→ **TEXT PROVIDED**:

Simultaneously, a (comparatively small) positive voltage has been applied to the electrodes 34 of the units 42-2 and 42-4, so that their transducers 40 are slightly expanded. The portion of the top layer 26 above the units 42-2 and 42-4 is therefore subject to an upwardly directed reaction force which partly compensates the reaction force of the central unit 42-3.
In addition, since opposite voltages are applied to the electrodes 34 of the unit 42-3 on the one hand and the units 42-2 and 42-4 on the other hand, an electric field E is established which penetrates through the top layer 26 of the piezoelectric body. In the portions of the top layer 26 bridging the individual nozzle units, this electric field E has a large horizontal component and is directed substantially perpendicular to the direction of polarization in this top layer. This causes a shear stress in the top layer 26 because the piezoelectric material has the tendency to align its preferential axis with the axis of the electric field E. As a result, the top layer 26 is deformed in a shear mode, as is exaggeratedly shown in the drawing. This shear-type deformation of the top layer 26 has the tendency to lift the portion of the top layer above the unit 42-3 and to depress the portions above the units 42-2 and 42-4. Thus, this shear-type deformation greatly contributes to counterbalancing the reaction force of the transducer 40 of the unit 42-3. The portions of the top layer 26 bridging the individual nozzle units, in combination with the electrodes 34 of these units, can therefore be considered as auxiliary transducers 44 which serve as active backing means for absorbing the reaction forces of the piston-type transducers 40.
It goes without saying that these auxiliary transducers 44 will also be effective when the unit 42-3 performs its expansion stroke with a positive voltage being applied to its electrode 34 and a small negative voltage applied to the electrodes 34 of the units 42-2 and 42-4. The auxiliary transducers 44 would also be effective, though to a smaller extent, if the electrodes 34 of the units 42-2 and 42-4 were not energized but were kept at ground potential. In a situation where the unit 42-1 for example is required to generate a droplet simultaneously with the unit 42-3, an electric field would also be created between the electrodes 34 of the units 42-1 and 42-2 and the transducer 44 between these units would be effective to absorb the reaction force of the unit 42-1. Of course, it is advisable to slightly increase the voltage applied to the electrode 34 of the unit 42-2 dependent on whether only one or both of its neighbours are energized.
By utilizing the effect of the auxiliary transducers 44 and/or the counterbalancing effect of the expansions and contractions of the transducers 40 of the inactive units 42-2, 42-4 oppositely to the expansions and contractions in the active unit 42-3, it is possible to eliminate the cross-talk effect completely and to stabilize the top layer 26 without any need for a rigid backing plate. Of course, such a backing plate may additionally be provided, if desired.

→ **WHAT THIS EXERCISE ASKS**:
(1) According to the passage on the piezoelectric nozzle units, why does a shear stress arise in the top layer 26? Answer in one to three sentences.
(2) Translate this sentence from the passage on the piezoelectric nozzle units into Spanish: "Of course, such a backing plate may additionally be provided, if desired."
(3) Repeat word for word the section of the passage on the piezoelectric nozzle units from "Simultaneously, a (comparatively" to "central unit 42-3.".
The records after this point have nothing to do with the passage on the piezoelectric nozzle units.

Element lookup records
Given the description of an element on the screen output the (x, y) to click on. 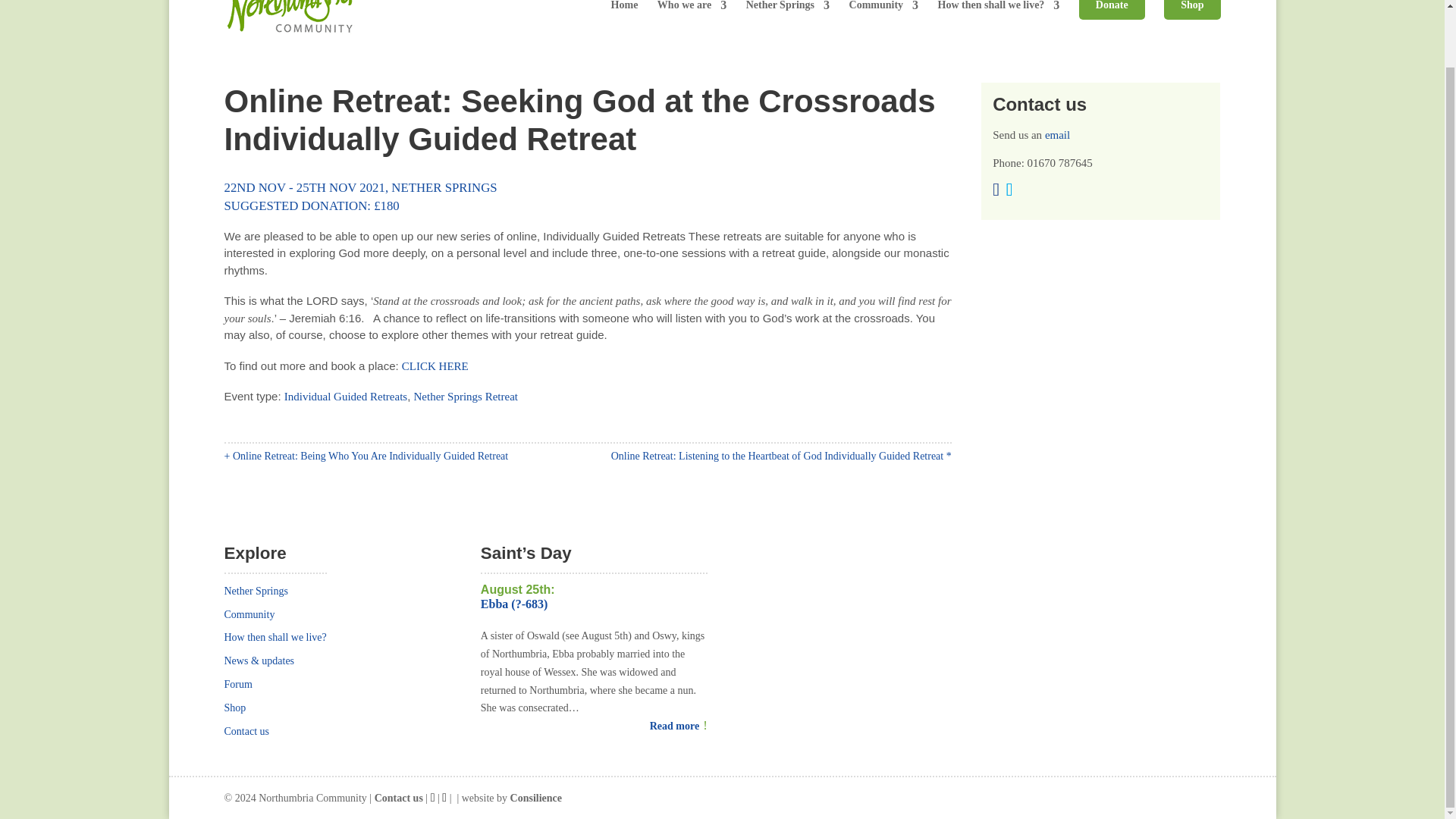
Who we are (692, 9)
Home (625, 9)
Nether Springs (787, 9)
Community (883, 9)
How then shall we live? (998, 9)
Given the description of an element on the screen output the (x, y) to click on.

* * *

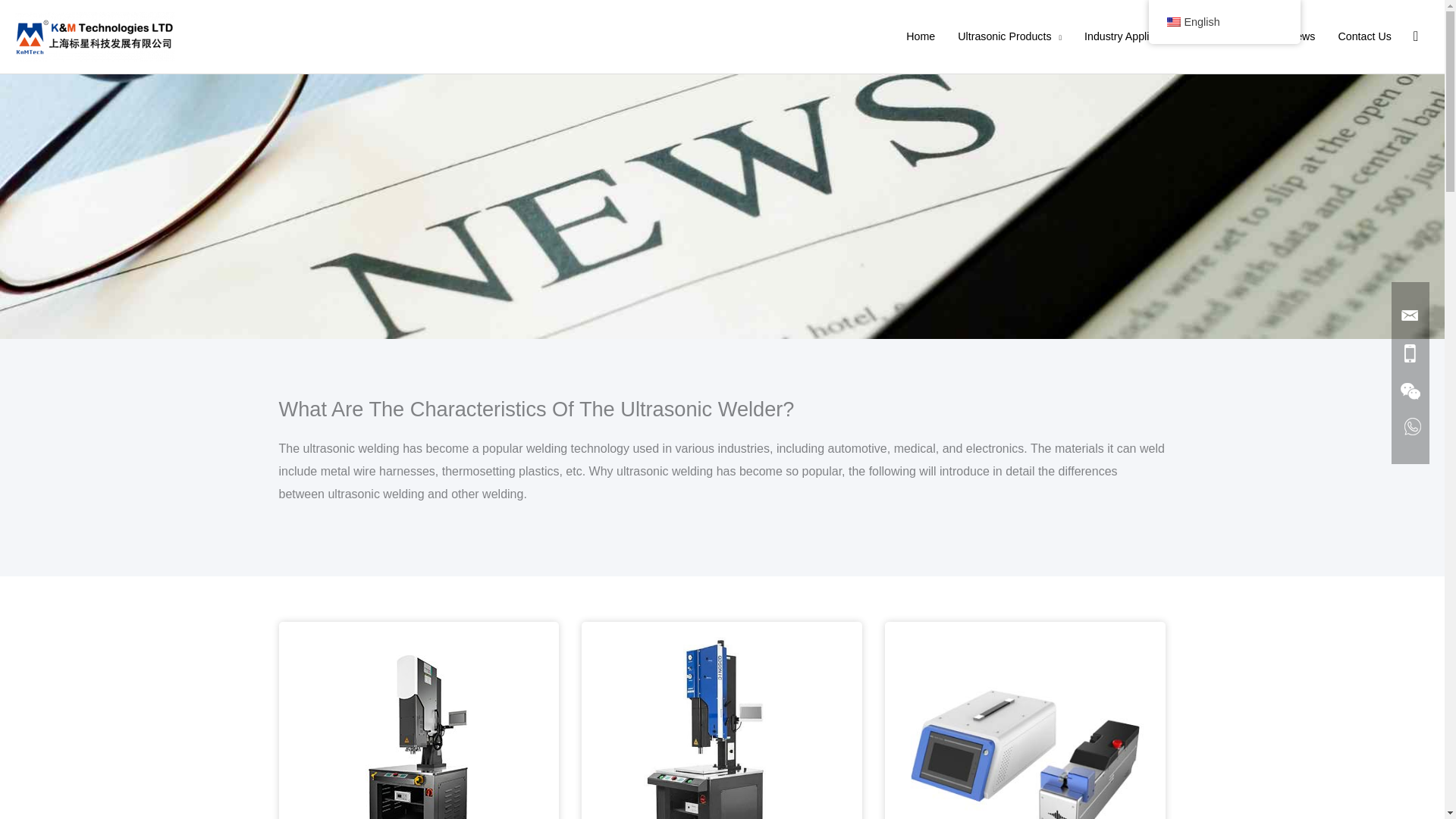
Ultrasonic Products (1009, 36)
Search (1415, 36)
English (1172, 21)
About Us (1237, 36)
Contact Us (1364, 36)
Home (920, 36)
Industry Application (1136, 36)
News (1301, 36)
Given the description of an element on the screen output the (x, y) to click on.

→ **RESULTS FOR EACH TASK**:
(1) In the portions of the top layer 26 that bridge the nozzle units, the electric field E is directed substantially perpendicular to the direction of polarization. Because the piezoelectric material tends to align its preferential axis with the axis of the electric field E, this produces a shear stress in the top layer.

(2) Por supuesto, también puede proporcionarse adicionalmente una placa de soporte de este tipo, si se desea.

(3)
Simultaneously, a (comparatively small) positive voltage has been applied to the electrodes 34 of the units 42-2 and 42-4, so that their transducers 40 are slightly expanded. The portion of the top layer 26 above the units 42-2 and 42-4 is therefore subject to an upwardly directed reaction force which partly compensates the reaction force of the central unit 42-3.